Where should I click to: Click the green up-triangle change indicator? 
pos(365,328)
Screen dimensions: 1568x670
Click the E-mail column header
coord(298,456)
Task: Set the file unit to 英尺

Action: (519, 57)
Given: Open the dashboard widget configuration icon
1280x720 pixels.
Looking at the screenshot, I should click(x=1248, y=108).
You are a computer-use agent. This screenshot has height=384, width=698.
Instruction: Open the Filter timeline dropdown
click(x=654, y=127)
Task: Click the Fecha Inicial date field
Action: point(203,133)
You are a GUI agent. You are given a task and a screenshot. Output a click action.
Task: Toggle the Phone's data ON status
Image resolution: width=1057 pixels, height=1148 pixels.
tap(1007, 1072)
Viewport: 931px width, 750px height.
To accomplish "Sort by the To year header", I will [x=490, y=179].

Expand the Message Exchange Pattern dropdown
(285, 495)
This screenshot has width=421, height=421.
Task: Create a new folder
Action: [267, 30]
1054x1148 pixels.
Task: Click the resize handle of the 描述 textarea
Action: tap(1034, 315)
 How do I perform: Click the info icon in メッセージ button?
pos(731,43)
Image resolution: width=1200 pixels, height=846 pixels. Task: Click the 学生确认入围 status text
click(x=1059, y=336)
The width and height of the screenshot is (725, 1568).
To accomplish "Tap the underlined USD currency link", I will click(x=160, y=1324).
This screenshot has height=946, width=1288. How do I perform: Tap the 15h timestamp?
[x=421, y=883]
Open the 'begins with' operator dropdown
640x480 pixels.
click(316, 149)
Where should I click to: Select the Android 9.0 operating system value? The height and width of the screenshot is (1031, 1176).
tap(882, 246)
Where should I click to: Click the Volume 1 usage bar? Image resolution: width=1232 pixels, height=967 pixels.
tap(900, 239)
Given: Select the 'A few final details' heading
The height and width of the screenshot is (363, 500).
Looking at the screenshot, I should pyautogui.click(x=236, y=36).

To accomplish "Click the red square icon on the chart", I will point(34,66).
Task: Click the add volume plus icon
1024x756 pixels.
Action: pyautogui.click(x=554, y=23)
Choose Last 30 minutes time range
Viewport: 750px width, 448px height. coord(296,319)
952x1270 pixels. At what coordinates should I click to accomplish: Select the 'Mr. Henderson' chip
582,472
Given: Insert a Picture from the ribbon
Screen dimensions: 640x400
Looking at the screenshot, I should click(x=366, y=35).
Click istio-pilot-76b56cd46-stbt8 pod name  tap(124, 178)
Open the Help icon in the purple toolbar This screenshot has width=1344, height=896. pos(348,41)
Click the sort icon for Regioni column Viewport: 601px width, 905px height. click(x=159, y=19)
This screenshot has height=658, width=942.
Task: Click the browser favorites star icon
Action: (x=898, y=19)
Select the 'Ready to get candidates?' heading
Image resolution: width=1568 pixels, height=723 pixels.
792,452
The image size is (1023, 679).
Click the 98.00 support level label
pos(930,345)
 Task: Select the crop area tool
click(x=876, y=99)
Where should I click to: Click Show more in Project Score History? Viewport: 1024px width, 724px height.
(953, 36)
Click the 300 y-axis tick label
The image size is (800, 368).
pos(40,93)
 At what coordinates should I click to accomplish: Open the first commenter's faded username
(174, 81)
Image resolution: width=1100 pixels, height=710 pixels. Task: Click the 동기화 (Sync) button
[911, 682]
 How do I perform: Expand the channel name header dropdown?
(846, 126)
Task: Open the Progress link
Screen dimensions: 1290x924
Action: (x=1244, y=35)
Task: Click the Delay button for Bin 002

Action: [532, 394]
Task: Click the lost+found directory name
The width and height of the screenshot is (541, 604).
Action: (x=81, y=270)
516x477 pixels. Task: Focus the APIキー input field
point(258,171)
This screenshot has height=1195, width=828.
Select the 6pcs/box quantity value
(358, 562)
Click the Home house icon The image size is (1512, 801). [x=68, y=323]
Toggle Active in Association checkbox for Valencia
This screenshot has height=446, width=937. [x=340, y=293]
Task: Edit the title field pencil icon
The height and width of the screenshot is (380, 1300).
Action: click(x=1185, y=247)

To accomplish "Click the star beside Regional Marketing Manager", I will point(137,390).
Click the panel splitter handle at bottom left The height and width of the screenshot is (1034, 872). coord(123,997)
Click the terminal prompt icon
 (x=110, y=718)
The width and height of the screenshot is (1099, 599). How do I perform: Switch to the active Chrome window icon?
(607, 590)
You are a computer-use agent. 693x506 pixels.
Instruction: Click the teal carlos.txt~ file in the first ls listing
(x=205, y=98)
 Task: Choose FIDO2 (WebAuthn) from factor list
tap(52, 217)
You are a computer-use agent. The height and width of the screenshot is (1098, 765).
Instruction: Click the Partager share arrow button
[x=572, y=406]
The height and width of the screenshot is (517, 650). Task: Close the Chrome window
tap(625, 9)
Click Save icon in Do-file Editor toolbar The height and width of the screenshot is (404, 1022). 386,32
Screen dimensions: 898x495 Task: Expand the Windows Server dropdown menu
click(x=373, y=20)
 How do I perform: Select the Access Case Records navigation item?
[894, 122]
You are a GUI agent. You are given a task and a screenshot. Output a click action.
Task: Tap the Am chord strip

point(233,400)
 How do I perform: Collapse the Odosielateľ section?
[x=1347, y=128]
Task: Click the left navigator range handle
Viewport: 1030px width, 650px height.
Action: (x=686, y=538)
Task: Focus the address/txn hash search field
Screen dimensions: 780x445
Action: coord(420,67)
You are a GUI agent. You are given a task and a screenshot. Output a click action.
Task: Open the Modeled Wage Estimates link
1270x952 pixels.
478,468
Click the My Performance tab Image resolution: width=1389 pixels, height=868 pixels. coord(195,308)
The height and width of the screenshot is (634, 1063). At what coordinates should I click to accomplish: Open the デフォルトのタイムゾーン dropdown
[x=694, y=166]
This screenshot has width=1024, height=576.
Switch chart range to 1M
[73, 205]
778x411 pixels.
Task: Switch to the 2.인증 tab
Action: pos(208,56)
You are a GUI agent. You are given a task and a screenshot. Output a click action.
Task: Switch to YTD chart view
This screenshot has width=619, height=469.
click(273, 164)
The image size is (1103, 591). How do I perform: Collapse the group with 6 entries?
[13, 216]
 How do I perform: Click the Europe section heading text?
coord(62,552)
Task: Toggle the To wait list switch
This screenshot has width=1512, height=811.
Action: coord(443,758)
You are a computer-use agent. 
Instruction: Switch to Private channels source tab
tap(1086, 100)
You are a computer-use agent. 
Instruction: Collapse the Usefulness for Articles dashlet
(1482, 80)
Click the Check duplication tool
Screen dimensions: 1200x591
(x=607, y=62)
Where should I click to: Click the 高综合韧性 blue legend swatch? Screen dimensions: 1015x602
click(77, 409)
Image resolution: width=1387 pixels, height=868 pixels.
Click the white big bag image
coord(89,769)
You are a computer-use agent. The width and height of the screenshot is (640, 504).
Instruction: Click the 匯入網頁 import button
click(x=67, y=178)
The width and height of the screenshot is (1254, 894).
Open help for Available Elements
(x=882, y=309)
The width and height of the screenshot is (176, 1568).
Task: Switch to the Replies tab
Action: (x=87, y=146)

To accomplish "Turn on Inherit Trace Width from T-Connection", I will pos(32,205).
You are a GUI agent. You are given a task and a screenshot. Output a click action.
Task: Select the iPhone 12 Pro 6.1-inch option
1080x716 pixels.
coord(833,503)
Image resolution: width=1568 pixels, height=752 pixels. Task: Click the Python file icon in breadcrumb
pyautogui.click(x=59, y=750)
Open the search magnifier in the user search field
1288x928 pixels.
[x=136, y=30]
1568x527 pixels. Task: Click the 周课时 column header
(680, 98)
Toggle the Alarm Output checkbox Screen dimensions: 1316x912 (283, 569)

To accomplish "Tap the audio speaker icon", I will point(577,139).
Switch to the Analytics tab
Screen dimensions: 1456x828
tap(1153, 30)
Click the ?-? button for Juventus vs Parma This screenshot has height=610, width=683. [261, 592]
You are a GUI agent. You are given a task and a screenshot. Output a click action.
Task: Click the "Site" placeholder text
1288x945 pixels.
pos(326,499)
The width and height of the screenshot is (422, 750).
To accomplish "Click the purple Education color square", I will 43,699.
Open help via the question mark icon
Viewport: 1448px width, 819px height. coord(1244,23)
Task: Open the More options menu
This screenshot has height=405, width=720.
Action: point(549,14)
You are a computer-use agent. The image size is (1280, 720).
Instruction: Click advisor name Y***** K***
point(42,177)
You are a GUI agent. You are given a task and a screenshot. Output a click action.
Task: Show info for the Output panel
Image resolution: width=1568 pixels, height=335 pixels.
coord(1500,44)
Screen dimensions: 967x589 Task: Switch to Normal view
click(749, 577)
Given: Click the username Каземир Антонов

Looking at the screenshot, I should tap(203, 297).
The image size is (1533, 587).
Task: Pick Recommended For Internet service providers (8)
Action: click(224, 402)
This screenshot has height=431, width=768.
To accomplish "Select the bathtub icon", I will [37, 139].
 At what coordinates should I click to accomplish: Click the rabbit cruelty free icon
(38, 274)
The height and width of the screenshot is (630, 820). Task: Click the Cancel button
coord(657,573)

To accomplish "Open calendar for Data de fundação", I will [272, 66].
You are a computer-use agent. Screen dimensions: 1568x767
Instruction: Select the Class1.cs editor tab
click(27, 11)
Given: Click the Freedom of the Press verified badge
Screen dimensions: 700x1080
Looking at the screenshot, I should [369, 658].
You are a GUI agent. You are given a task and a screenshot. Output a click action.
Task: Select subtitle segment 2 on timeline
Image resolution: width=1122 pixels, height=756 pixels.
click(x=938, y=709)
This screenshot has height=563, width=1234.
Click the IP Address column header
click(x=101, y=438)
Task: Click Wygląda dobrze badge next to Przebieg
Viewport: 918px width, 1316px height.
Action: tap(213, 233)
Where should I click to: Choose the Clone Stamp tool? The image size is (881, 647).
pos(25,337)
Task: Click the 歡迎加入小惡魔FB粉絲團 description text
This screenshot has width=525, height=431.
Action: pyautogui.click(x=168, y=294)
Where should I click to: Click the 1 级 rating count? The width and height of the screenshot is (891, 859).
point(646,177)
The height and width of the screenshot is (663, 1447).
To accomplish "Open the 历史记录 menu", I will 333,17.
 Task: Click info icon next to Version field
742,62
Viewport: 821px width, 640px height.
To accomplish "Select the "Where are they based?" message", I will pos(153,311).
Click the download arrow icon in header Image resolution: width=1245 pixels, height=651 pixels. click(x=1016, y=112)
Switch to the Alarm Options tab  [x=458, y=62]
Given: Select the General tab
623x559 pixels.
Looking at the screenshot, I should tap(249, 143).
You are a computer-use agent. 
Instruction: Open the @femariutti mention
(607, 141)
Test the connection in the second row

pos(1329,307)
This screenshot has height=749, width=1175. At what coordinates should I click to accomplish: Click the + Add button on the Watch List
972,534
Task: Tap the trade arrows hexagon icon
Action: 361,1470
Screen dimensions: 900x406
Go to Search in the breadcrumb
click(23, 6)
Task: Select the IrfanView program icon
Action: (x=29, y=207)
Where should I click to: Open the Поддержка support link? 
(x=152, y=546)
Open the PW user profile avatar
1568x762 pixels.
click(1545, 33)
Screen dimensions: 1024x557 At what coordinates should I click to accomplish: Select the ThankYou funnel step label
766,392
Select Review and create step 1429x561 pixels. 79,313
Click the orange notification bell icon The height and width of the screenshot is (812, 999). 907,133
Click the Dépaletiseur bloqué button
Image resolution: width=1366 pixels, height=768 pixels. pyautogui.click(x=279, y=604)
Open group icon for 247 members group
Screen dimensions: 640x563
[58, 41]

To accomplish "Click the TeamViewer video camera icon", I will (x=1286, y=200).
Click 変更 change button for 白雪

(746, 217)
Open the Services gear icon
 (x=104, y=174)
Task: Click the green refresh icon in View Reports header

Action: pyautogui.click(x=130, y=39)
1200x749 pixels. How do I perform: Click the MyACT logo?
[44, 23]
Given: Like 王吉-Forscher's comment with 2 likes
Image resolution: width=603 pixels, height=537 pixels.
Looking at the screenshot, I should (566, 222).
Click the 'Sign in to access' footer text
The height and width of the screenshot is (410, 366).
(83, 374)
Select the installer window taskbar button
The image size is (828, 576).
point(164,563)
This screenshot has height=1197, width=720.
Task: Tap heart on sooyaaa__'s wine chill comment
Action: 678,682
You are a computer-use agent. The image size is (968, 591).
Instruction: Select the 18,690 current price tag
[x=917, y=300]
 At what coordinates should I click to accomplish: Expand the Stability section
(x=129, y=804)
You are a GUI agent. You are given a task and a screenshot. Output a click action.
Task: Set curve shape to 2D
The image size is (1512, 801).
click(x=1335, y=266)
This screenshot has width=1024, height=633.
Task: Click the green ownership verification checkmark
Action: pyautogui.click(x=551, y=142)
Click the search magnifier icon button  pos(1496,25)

◆ Work required ◆
Of the entries above, repeat exactly the lines from the line with "Screen dimensions: 967x589" through the line with "You are a computer-use agent. Screen", both of them included.

◆ Written solution ◆
Screen dimensions: 967x589 Task: Switch to Normal view
click(749, 577)
Given: Click the username Каземир Антонов

Looking at the screenshot, I should tap(203, 297).
The image size is (1533, 587).
Task: Pick Recommended For Internet service providers (8)
Action: click(224, 402)
This screenshot has height=431, width=768.
To accomplish "Select the bathtub icon", I will [37, 139].
 At what coordinates should I click to accomplish: Click the rabbit cruelty free icon
(38, 274)
The height and width of the screenshot is (630, 820). Task: Click the Cancel button
coord(657,573)

To accomplish "Open calendar for Data de fundação", I will [272, 66].
You are a computer-use agent. Screen dimensions: 1568x767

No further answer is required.